Onu hak etmek [08 Eylül 2006 Cuma]

Bu sabah iyi görünüyordun; gözlerinin derininde ışıklar parıldıyordu. Sevindim, çünkü o ışığı; “o ışığı bekleyenlere” götürecektin… Yolun açık olsun.

Hava bugün biraz kapalı mı ne… Ne fark eder?..
Çünkü farkı olanlar; hava kapalı, şansı kapalı, “insanlar” kapalıyken de… Özellikle de herkesin durmayı seçtiği zamanlarda “bir adım daha” atmayı tercih edenler… Değil mi?..

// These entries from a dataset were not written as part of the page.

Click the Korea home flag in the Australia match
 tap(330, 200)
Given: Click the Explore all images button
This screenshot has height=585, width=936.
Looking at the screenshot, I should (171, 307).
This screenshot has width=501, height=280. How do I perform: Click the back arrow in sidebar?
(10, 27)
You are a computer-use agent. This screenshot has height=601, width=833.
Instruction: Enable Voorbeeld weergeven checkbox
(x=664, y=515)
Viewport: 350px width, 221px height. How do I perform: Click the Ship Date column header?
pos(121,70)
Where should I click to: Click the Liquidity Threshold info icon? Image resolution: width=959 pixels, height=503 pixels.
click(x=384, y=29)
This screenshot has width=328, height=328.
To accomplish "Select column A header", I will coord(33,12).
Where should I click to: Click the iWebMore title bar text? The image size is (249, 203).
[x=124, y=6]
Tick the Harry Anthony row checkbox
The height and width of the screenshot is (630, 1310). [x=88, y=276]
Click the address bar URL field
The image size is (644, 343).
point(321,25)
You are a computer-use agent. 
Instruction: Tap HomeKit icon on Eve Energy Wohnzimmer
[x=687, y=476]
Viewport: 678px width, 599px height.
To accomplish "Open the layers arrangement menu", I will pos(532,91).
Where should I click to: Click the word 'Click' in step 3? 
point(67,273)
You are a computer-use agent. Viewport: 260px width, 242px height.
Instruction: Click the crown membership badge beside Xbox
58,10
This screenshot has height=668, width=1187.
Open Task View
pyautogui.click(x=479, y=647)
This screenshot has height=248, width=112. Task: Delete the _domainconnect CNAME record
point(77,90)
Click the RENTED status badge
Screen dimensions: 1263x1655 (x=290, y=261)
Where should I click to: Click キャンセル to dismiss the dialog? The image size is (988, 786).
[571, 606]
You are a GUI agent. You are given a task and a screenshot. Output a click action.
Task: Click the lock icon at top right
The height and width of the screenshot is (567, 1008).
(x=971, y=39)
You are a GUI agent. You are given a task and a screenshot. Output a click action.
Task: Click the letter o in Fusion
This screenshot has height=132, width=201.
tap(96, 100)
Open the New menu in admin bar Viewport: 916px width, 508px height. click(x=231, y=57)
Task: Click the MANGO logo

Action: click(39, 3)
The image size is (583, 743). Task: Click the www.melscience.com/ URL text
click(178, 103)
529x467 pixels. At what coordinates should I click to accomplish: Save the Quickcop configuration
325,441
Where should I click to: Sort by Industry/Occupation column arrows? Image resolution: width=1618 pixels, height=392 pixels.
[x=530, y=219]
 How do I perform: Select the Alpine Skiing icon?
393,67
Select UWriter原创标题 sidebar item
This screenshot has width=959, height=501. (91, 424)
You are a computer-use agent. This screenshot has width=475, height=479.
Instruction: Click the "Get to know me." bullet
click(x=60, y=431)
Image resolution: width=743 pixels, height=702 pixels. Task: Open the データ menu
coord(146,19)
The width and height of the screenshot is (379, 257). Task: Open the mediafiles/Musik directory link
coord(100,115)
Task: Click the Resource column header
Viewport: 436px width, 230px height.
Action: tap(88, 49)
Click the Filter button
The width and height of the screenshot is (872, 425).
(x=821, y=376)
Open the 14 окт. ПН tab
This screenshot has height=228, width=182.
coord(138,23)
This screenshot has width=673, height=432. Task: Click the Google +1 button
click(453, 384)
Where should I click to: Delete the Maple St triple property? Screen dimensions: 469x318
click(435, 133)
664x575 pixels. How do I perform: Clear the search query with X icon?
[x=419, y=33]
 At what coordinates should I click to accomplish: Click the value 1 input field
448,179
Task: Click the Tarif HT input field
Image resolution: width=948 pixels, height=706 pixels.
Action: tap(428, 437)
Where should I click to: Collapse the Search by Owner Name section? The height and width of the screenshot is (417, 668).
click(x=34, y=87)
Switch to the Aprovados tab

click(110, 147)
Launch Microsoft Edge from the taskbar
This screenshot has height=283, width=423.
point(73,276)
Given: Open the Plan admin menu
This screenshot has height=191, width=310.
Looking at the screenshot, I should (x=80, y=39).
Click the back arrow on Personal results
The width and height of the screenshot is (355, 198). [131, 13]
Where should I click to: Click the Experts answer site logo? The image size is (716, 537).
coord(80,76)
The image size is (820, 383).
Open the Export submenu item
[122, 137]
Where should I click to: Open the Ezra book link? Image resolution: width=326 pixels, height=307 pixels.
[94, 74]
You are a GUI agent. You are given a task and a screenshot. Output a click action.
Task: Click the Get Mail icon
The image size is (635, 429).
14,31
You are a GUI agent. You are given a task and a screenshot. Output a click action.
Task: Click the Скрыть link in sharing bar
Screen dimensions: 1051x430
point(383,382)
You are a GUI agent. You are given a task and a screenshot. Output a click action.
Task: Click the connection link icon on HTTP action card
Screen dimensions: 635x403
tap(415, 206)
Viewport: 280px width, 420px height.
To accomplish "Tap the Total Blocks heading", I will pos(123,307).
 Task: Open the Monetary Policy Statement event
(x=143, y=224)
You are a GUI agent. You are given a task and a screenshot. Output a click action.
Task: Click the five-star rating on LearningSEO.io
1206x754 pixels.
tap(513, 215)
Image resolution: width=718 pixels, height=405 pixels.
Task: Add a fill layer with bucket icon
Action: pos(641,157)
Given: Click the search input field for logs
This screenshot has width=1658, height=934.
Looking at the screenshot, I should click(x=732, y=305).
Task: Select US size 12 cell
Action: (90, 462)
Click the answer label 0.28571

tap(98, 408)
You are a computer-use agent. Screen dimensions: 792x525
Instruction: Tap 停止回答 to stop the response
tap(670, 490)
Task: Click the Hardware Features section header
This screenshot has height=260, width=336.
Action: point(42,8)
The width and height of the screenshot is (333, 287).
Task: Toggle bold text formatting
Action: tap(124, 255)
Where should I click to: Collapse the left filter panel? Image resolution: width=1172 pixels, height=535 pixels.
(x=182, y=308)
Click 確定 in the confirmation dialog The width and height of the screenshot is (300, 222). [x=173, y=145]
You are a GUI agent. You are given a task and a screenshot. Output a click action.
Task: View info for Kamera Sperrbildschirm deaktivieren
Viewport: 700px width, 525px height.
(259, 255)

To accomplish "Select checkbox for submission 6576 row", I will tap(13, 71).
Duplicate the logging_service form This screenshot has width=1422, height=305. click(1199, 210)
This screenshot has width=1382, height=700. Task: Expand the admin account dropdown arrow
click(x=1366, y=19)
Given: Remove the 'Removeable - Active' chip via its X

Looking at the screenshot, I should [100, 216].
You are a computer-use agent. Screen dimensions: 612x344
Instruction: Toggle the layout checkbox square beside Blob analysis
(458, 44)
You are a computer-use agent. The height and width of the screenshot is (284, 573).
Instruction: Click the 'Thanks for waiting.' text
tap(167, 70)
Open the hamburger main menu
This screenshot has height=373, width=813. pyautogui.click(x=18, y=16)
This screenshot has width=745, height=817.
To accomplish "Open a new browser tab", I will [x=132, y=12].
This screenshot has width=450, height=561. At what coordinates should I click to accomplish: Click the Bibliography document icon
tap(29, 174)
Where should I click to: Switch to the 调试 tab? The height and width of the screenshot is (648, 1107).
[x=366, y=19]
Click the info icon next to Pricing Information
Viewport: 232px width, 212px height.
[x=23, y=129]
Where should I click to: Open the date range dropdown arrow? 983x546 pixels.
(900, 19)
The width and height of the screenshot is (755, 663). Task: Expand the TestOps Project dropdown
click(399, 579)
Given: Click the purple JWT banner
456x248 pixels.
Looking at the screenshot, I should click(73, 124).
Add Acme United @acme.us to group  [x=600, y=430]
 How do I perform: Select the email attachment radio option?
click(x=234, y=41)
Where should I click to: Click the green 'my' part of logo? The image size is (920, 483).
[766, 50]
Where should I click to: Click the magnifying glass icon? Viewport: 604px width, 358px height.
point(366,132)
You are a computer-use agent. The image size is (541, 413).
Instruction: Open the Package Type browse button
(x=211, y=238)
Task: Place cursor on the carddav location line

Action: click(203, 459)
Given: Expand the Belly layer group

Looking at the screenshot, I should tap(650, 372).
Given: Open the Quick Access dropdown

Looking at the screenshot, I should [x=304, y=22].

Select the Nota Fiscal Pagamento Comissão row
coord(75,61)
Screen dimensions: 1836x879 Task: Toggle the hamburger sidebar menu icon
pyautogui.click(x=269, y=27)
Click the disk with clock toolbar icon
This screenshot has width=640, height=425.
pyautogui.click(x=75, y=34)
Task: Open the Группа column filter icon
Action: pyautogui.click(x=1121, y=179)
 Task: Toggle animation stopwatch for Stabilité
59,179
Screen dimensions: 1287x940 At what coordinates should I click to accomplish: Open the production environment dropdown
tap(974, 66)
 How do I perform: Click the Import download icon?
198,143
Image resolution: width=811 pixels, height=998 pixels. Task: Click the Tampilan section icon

Bir adım daha, bir görüşme daha, bir kilometre daha… Hadi!..
Elbette ve özellikle de “sen” başarabilirsin… Elbette ve özellikle de “sen” başarmalısın… Elbette ve özellikle de “sen” başaracaksın…
Sana, “benim kadar” inanabilirsin, değil mi?..

Birilerinden daha aynı sözü duyduğunu bile bile sana sesleniyorum:
“Seni seviyorum.”
Bakıyorsun sessizce, tepkisiz!..
Ben, ıssız bir adada olsak ve orda ikimizden başka hiç kimse olmasa, koşup boynuma sarılacağını düşünerek, tekrarlıyorum;
“Seni seviyoruum…”

Sen “alternatifler” olduğunu bildiğin için reddetmeden, ama kabul de etmeden usulca yürüyorsun… Ben, biliyorum; senin de bildiğini bilerek, zorluğun asıl burada başladığını… Senin ister istemez “kaçan”, benim ister istemez “takip eden” olduğumuzu!..

Seni seviyorum… Neden kalbini vermiyorsun ki bana? Neden almıyorsun ki beni ve neden kendini vermiyorsun ki bana?.. Seni seviyorum… Seni istiyorum… Senin olmayı, benim olmanı istiyorum.
“Seni seviyorum” derken, aynı sözü söyleyen başkalarının da var olduğunu düşünmek bile istemiyorum. Ama sen, duyuyorsun onları… Ve beni de duyuyorsun. Senin tepeden/yukarıdan baktığın, seçimi senin yapacağın; kapalı kulvarlarda, birbirini görmeyen atletlerin “sana doğru” yaptığı bir yarış bu!..
Başkası var mı ve varsa kaç kişi var?.. Var ise var olanlar “yar” olmaya ne kadar yakın? Yorulan var mı, duran var mı, geri dönen var mı?..
Benim umurumda bile değil hiç kimse… Ben seni istiyorum; sana erişmek, sana ulaşmak, sana kavuşmak istiyorum…
Senin olmayı, benim olmanı istiyorum…
Seni seviyorum, seni istiyorum.
O yüzden çıkıp duruyorum karşına, o yüzden sürüyorum izini… O yüzden ezberliyorum adını, o yüzden ismini yazıyorum arabamın camına…
Hiç kimse umurumda değil ve biliyorum ki olmamalı da…
Biliyorum, seni en çok ben istemekteyim… Ve biliyorum; seni en çok ben istediğim zaman ve bunu sana fark ettirdiğim zaman benim olacaksın/olabilirsin ancak…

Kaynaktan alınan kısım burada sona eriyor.